For each cell, the only place where self.features is needed is in the initialize_carry method. But in many models, the initial carry comes from "upstream" in the model, so this method is never used.

Proposal:

  1. Edit ConvLSTMCell to infer features in its __call__ method from its carry input.

  2. Set features=None by default in each cell's constructor.

  3. Add the following line to each initialize_carry method:

assert self.features is not None, "features cannot be None when calling initialize_carry"

I can submit a PR for this, if desired.

An alternative would be to pass features directly to the initialize_carry method.

carlosgmartin avatar Feb 25 '24 20:02 carlosgmartin

This feature is needed for RNN I think. I think we added them in just for this 😅 Also, it feels more natural to specify hparams explicitly in the constructor.

cgarciae avatar Mar 06 '24 18:03 cgarciae

@cgarciae Isn't shape inference from inputs, as done for the inputs argument, more in line with flax's init philosophy?

The RNN situation could be resolved as follows:

  1. Add a features argument to the cell's initialize_carry method.
  2. Add a features argument to RNN's constructor, and on this line, pass it to the self.cell.initialize_carry call.

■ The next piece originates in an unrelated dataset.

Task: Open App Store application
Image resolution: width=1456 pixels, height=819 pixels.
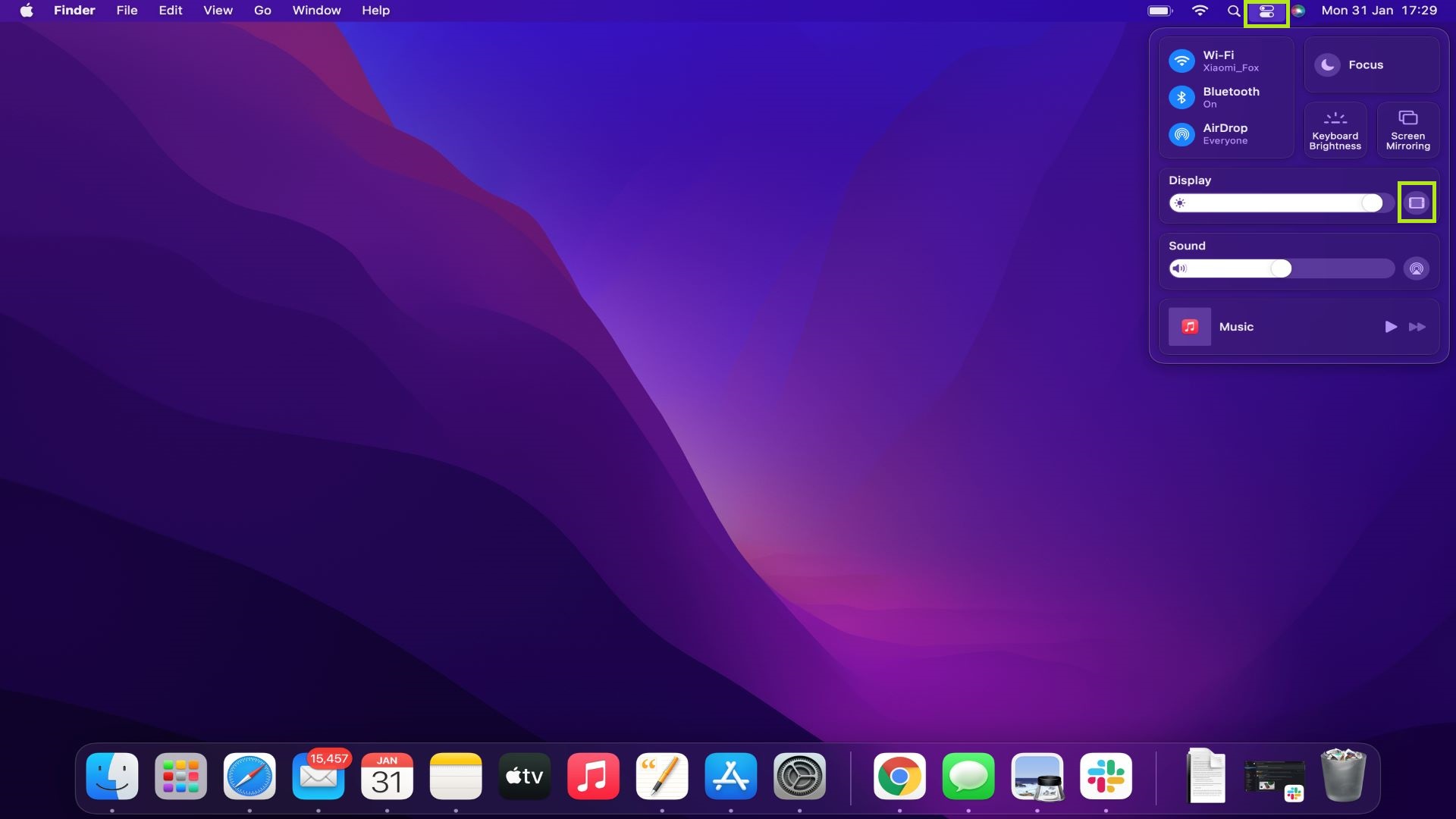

That seems more natural and elegant to me, since the number of features may ultimately be determined by stuff upstream in the model (as opposed to being intrinsic to the cell itself).

carlosgmartin avatar Mar 08 '24 01:03 carlosgmartin

What you are describing is how the Flax recurrent API was before, however it was a bit inconsistent e.g. some classes like ConvLSTM required passing the output features while others did not, and it also lacked some of the structure needed to implement the RNN class in simple terms. The solution was to add features to all RNN layers and slightly simplify initialize_carry.

cgarciae avatar Apr 18 '24 13:04 cgarciae

@cgarciae Hmm, is there any reason ConvLSTM can't infer features from its inputs, like the other recurrent modules? I submitted a PR to address that here.

carlosgmartin avatar Apr 18 '24 16:04 carlosgmartin